Step #2 – Gain Staging
Once you’re monitoring volume is set, you’ll want to do one more boring bit of prep work. And that is setup proper gain staging of your tracks inside your DAW. Simply put, your tracks are likely to hot (i.e. too loud) and are taking up way to much headroom on your master fader. Your goal is to bring down the gain of all of your tracks so that by the time they compound at your main output pair, you have plenty of headroom on your mix buss.
Headroom in the digital world is the name of the game. If your master fader is getting close to clipping you are in trouble. Digital clipping does not sound good. This however can be easily avoided by turning down your tracks. You can either do this with the actual volume faders as I show here, or you can drop in a few trim/gain plugins and do it before the actual fader as shown here. Also, simple clip based gain on the waveforms works just as well.
When you can play your track back in see around 25% to 50% of headroom on your master fader on average, you’re in the ballpark and are ready to get to mixing.
Step #3 – Track Volume
Our final step for today’s portion of The Beginner’s Guide To Mixing is potentially one of the most critical of them all. At this point in the process we want to establish each track’s ideal volume position, relative to the other tracks in the mix. You might have already done some of this in the previous step (as seen in those videos), but here is where you want to finalize the volume for every track.
Every track has an optimal volume fader position. Your job is to find it. This takes lots of repeated listening, in context of the mix of course. Your goal is to find that one volume spot for each track where it plays its role well and just about every part of the song.
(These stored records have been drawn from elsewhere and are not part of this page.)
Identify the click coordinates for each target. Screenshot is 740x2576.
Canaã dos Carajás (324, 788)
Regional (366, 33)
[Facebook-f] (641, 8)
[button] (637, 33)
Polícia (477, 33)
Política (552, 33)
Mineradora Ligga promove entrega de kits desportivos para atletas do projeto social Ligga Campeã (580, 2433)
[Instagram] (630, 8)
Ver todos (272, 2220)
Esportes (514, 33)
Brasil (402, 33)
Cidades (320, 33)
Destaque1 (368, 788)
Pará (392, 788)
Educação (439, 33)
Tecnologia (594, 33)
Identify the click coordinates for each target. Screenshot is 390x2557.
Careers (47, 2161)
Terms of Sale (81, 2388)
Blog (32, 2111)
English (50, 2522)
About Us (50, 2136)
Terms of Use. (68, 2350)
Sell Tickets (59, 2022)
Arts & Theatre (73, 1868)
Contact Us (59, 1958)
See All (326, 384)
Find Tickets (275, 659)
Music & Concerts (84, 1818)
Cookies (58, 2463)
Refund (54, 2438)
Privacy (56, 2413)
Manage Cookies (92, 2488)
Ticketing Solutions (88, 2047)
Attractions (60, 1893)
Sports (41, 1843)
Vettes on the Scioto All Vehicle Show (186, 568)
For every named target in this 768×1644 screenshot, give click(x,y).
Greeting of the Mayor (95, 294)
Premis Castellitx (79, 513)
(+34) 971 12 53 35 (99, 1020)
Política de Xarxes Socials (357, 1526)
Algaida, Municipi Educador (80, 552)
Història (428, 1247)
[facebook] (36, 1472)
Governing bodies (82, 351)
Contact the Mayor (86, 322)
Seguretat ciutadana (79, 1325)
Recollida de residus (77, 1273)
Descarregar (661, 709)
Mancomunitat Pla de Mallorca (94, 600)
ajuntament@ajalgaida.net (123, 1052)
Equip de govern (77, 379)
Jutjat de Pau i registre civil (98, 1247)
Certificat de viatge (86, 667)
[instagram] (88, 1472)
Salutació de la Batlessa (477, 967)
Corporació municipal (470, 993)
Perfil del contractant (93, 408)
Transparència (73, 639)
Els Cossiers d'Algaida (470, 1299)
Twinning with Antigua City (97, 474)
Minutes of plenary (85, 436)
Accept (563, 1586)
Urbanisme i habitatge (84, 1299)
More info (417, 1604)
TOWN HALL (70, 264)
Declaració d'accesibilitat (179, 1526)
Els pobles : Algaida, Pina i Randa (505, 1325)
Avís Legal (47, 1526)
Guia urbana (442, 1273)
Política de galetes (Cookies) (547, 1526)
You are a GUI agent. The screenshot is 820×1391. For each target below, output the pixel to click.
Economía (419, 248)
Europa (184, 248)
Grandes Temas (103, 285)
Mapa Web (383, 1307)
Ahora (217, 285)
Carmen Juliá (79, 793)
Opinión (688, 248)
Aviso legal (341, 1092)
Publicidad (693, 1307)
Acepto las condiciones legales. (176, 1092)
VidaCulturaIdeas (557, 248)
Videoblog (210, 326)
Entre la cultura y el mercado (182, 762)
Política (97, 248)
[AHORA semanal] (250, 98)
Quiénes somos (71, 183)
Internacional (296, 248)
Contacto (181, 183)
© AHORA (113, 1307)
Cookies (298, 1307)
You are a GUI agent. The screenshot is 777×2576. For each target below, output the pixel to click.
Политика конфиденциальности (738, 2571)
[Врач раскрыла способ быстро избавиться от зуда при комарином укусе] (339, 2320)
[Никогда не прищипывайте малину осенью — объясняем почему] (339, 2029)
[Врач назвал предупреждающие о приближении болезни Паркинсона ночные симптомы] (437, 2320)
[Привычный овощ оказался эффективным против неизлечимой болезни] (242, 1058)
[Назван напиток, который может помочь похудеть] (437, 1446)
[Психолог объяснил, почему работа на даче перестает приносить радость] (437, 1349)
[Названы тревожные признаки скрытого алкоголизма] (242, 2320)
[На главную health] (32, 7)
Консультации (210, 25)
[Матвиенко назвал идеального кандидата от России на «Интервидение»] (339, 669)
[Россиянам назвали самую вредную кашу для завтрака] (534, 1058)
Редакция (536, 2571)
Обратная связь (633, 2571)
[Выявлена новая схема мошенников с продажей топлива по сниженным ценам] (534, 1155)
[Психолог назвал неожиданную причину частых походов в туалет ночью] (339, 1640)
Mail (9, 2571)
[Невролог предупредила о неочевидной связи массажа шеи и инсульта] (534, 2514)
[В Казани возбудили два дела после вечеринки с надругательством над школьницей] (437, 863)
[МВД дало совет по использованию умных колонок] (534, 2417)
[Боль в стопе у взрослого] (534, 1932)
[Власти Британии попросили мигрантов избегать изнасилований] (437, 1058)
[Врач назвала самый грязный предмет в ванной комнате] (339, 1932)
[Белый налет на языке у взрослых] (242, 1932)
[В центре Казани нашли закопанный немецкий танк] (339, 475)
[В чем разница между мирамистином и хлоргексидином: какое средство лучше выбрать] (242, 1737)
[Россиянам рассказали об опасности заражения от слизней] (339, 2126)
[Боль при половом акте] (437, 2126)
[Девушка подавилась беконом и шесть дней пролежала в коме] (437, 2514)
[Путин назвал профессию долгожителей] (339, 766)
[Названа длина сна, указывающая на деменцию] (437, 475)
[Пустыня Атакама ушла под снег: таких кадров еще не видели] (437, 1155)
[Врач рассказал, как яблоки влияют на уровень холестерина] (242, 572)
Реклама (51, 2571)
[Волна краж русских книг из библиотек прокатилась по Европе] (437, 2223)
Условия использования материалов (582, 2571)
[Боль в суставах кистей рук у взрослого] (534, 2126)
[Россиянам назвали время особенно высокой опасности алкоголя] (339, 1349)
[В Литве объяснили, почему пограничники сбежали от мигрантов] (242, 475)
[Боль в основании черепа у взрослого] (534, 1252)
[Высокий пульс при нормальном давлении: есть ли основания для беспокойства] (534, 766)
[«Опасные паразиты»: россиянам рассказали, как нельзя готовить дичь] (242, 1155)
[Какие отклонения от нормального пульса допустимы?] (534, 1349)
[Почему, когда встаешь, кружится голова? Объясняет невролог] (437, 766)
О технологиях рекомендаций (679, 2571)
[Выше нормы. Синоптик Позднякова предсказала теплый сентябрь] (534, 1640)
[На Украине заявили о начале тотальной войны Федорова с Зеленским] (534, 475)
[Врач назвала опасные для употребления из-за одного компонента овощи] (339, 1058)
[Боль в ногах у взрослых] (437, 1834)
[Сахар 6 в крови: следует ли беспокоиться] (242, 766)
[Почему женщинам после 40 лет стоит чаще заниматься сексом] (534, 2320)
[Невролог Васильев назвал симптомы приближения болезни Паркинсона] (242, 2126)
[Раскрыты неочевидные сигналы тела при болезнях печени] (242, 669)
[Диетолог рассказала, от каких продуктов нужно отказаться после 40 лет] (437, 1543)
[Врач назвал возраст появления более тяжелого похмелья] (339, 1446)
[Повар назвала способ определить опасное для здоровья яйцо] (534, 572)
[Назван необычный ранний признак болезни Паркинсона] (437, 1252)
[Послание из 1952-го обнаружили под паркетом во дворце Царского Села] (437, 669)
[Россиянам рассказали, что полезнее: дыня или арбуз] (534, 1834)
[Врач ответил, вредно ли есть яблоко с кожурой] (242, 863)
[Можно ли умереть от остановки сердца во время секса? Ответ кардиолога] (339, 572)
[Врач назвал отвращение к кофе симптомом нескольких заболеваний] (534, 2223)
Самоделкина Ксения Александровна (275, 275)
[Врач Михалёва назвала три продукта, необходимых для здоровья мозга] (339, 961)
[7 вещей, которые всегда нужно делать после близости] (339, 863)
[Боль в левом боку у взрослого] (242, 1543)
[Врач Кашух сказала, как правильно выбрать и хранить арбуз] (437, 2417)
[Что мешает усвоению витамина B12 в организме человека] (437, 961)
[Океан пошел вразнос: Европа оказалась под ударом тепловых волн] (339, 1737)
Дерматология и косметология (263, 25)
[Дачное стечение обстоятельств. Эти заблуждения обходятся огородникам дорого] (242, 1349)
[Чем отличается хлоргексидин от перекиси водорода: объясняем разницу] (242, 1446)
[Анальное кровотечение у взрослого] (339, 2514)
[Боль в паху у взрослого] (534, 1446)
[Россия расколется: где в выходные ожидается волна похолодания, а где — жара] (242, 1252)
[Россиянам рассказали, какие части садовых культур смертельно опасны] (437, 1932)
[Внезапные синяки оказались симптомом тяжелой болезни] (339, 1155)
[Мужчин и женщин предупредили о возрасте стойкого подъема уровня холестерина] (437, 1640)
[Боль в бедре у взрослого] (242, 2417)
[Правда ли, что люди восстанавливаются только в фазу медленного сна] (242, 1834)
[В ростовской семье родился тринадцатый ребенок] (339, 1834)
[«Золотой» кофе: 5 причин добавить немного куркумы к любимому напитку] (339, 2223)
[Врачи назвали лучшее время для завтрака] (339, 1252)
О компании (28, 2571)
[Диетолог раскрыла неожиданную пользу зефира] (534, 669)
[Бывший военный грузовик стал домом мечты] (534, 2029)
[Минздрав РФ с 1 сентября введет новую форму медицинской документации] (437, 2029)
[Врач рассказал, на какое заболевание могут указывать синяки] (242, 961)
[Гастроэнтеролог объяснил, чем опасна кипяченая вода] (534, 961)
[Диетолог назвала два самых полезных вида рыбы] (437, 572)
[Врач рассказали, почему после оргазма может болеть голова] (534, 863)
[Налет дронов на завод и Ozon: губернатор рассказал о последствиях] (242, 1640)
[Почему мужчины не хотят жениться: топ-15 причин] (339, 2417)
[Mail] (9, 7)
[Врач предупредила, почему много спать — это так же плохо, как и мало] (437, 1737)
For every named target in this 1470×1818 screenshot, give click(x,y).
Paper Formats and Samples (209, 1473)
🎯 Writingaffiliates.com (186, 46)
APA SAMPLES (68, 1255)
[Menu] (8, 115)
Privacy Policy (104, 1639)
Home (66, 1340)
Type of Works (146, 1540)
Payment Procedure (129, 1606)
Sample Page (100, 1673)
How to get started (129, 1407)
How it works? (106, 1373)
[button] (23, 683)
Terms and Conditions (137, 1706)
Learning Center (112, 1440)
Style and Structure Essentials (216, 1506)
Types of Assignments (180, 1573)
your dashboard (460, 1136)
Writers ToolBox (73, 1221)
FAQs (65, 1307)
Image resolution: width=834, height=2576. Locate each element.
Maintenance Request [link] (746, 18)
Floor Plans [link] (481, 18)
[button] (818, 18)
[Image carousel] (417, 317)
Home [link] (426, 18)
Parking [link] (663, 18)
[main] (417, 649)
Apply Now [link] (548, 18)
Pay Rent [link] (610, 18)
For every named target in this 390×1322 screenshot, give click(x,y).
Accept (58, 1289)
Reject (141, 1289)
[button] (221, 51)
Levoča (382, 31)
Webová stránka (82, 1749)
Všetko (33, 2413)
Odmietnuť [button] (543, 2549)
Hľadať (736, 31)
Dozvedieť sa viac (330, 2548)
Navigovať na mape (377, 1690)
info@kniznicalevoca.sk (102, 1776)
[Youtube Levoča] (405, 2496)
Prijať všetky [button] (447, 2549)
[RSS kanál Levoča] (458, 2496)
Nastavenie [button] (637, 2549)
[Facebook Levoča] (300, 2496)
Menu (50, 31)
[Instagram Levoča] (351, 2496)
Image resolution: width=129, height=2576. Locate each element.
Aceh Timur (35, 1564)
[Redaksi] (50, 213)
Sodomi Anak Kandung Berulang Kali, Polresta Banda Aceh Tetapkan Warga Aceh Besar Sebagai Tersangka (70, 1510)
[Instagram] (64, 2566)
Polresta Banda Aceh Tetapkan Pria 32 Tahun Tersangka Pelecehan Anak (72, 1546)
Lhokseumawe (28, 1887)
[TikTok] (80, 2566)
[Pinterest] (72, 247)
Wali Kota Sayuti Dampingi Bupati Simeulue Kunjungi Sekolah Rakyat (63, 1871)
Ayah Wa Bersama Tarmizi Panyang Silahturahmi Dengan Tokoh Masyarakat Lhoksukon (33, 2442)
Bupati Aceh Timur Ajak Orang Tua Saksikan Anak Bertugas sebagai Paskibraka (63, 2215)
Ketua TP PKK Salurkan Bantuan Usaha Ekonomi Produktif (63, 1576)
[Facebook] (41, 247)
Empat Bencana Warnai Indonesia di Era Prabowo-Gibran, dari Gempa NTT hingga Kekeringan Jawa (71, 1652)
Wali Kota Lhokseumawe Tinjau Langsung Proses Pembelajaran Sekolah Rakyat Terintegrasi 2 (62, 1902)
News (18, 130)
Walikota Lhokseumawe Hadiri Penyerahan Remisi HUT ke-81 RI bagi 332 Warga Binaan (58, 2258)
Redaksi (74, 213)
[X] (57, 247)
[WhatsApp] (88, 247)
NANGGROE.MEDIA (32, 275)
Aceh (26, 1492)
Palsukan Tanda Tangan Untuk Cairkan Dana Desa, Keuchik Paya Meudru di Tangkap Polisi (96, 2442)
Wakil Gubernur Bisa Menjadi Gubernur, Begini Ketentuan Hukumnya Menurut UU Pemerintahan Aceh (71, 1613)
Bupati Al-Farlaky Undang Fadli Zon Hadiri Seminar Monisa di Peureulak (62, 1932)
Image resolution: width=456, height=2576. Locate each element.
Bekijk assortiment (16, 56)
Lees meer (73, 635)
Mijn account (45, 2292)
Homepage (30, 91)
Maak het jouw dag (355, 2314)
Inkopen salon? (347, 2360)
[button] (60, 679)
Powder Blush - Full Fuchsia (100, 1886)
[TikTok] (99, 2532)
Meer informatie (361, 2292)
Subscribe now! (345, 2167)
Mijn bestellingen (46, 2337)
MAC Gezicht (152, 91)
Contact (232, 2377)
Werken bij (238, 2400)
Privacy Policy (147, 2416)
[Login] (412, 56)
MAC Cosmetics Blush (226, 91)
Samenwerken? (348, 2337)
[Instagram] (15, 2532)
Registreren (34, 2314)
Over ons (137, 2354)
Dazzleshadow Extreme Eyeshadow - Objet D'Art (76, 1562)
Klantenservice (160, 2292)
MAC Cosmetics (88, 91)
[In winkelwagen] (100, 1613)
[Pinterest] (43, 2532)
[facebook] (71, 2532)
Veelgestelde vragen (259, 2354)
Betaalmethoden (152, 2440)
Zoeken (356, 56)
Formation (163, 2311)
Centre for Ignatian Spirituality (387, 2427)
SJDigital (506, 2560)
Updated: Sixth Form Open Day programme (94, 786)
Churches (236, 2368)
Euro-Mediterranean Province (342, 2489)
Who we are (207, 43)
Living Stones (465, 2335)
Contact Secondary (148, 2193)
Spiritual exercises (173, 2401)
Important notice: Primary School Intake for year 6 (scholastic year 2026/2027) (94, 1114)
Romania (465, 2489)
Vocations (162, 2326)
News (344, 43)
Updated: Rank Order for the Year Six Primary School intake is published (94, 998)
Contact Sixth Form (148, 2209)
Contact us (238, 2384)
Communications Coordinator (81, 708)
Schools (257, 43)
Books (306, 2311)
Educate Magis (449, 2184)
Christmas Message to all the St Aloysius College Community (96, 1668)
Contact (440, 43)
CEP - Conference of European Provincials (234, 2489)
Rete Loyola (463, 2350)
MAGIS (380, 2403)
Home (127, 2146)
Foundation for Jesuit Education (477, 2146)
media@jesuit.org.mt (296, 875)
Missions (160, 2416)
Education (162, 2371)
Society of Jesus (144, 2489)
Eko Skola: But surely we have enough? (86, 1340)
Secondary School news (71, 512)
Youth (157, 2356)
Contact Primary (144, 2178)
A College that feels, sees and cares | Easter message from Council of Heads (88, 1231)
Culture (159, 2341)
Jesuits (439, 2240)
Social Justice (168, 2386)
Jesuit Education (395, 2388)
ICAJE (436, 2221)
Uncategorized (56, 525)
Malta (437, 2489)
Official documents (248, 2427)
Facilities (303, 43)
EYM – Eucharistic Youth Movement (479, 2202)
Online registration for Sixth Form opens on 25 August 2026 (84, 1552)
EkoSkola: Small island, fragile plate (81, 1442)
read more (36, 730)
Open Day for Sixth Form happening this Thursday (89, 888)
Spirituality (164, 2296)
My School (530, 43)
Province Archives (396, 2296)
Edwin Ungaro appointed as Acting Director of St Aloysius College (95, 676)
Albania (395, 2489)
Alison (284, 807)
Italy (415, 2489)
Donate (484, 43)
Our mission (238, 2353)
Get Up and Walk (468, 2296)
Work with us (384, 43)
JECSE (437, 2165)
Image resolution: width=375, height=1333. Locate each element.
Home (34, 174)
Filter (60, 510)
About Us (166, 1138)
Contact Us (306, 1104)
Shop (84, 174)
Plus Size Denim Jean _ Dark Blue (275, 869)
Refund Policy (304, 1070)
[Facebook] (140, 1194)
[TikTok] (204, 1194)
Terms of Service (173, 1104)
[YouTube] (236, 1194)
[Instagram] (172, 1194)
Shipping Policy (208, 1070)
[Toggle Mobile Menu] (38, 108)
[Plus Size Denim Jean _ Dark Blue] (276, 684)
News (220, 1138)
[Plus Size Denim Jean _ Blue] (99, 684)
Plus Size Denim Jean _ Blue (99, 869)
It won’t be perfect (i.e. you’ll likely need some volume automation down the road), but it will be 90% of the way there.
This one step is so critical because it not only is the majority of your mix’s sound, but it affects everything you do next with EQ, compression, effects, even automation. I honestly try and pretend that I have no plugins to use, only volume faders. This forces me to find the sweet spot for each track and make a compelling mix with no effects!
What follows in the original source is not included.